When we landed it was lunchtime, we got off of the plane and headed straight to the villa which was only about half an hour away.

The villa was in a secluded area, surrounded by palm trees and a huge expanse of land inhabited only by a few other villas which weren't close enough for anyone to overlook us.

It was all open plan inside and sported an infinity pool around the back and steps down to our own private beach. I was mesmerized.

Restaurants were about a 10-minute walk away and it was HOT, I knew my tan was going to be incredible at the end of this vacation.

We were greeted by Liz, her husband, and their kids and then we each took to our rooms. My room was being shared with Mom and Holland. They had a double bed and I had a single on the other side of the room.

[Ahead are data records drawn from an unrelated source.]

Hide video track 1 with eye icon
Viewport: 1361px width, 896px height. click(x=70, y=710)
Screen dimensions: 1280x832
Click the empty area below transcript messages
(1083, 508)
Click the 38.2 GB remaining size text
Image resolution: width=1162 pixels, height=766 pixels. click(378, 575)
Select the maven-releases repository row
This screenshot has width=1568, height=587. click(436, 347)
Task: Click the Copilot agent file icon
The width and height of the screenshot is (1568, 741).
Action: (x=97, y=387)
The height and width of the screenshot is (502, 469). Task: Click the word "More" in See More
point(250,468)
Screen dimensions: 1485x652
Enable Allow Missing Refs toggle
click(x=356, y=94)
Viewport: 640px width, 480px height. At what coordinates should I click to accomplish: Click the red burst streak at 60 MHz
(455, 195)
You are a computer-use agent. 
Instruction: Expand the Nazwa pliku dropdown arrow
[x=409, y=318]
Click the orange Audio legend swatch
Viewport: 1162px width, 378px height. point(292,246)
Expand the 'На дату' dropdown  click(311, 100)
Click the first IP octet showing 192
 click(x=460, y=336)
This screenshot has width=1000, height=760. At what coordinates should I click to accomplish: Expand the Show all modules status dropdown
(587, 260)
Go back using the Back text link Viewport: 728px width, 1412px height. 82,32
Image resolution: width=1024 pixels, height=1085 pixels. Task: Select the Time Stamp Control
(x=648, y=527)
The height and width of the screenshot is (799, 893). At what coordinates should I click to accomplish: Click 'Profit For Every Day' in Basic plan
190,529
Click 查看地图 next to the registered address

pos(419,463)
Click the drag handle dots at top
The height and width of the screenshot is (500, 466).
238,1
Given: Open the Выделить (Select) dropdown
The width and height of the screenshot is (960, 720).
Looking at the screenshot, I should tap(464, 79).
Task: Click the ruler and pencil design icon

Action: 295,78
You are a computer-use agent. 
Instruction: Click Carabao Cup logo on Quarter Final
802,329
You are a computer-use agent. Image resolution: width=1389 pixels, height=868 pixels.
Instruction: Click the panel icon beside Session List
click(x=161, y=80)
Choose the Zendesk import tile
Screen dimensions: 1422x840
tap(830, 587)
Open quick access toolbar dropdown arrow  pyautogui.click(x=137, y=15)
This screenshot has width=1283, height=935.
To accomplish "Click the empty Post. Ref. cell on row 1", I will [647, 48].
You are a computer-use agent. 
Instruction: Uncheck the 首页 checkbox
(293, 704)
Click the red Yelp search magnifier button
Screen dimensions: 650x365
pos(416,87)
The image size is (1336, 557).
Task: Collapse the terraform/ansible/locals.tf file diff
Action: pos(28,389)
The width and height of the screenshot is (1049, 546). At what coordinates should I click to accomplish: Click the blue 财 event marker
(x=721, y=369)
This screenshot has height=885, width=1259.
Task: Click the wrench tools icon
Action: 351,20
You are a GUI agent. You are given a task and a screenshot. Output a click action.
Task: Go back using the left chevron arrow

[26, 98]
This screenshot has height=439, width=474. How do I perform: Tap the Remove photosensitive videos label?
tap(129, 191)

I was grateful for this as I wouldn't want to sleep alone, especially in a house that I had never been in before.

As we walked into the room, I went straight over to the window which had double doors leading out to a patio with a table and chairs, perfect for a late-night drink.

"This is adorable, I feel like I haven't been on vacation in so long" I said as I walked back in and walked over to my bed to start unpacking

"Just put something on to swim in, honey, we're going to sunbathe until dinner" Mom pressed a kiss into the side of my head

I unzipped my case, excited to be heading out to swim in the water, I had heard that it was completely clear here.

As I fumbled around trying to find a swimsuit, I quickly realised that none of them were there. Instead, they had been replaced by bikinis.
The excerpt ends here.